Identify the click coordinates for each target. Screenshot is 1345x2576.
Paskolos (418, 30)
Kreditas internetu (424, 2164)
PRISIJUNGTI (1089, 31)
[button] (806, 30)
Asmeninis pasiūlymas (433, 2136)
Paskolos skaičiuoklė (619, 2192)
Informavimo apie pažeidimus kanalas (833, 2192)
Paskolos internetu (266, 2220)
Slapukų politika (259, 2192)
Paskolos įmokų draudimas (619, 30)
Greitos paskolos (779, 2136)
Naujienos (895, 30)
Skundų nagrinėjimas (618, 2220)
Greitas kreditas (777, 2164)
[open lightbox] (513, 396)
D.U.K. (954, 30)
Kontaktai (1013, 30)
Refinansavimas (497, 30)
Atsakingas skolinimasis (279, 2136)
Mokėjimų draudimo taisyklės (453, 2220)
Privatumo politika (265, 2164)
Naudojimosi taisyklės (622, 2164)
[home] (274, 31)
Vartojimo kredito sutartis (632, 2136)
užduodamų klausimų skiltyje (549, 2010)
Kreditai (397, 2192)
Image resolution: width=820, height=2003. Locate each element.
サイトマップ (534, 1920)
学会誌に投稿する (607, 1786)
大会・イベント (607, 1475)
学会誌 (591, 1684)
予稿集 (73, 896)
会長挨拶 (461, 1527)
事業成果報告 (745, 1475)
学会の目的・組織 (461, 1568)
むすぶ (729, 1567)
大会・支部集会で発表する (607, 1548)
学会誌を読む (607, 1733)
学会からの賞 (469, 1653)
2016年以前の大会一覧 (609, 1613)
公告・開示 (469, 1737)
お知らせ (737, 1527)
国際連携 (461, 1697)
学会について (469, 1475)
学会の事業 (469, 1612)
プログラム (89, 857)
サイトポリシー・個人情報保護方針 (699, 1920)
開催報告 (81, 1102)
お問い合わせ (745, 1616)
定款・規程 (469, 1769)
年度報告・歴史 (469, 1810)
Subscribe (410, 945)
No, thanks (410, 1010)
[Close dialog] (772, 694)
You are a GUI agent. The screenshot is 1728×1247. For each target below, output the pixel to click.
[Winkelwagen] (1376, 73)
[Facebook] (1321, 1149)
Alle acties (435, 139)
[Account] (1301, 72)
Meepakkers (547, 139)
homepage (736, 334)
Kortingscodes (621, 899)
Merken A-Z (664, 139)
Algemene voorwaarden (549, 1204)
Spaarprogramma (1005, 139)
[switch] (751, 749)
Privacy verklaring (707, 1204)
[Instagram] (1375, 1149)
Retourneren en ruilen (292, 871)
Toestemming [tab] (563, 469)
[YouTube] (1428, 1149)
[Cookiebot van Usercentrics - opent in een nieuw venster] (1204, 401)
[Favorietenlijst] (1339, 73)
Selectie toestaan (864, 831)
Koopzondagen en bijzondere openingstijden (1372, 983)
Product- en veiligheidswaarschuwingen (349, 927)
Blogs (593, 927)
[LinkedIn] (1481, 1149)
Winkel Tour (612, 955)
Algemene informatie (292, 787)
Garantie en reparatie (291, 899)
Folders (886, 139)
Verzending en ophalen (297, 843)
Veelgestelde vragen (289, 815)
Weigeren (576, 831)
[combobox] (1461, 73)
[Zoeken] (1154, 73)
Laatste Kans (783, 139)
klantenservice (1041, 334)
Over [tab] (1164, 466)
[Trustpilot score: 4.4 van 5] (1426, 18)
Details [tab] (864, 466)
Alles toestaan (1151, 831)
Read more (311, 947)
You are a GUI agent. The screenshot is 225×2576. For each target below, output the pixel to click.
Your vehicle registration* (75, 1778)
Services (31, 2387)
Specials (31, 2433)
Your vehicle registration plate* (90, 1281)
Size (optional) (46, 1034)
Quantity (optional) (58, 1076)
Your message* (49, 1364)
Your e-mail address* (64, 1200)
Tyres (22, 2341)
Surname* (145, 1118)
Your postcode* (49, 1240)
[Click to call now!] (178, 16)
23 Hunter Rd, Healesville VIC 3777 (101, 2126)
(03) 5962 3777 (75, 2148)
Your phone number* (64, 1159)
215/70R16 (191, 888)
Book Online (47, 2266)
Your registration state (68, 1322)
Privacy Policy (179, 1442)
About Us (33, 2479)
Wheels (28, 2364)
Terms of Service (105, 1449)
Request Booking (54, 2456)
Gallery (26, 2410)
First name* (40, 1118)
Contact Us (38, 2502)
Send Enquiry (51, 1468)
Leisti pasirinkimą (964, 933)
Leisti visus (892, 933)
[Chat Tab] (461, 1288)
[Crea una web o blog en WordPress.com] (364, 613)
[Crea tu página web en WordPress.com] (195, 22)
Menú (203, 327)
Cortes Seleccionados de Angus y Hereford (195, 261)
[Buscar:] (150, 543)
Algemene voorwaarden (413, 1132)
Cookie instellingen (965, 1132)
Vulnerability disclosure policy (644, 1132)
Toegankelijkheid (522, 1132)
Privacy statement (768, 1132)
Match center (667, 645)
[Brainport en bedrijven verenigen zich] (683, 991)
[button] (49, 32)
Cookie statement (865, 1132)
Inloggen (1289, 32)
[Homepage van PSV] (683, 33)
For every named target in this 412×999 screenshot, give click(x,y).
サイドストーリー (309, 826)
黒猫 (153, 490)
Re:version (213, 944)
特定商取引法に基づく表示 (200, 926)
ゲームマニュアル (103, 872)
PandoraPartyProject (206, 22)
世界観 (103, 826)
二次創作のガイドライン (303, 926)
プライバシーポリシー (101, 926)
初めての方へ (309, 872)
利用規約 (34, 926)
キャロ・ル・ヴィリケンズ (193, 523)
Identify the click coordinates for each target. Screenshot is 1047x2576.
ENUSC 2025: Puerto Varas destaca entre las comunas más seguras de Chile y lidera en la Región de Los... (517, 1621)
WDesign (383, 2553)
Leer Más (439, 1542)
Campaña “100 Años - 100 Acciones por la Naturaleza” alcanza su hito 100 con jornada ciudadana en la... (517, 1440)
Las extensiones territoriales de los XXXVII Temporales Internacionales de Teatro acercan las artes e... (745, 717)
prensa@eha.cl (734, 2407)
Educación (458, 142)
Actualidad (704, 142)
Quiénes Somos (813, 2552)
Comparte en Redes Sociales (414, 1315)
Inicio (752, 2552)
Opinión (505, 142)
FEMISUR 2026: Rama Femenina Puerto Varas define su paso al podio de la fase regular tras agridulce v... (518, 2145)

_____

**WORK TO BE COMPLETED**: What is needed is one number, the count of lines in the listing above that contain the word "Puerto".

**RESPONSE TO THE EXERCISE**: 2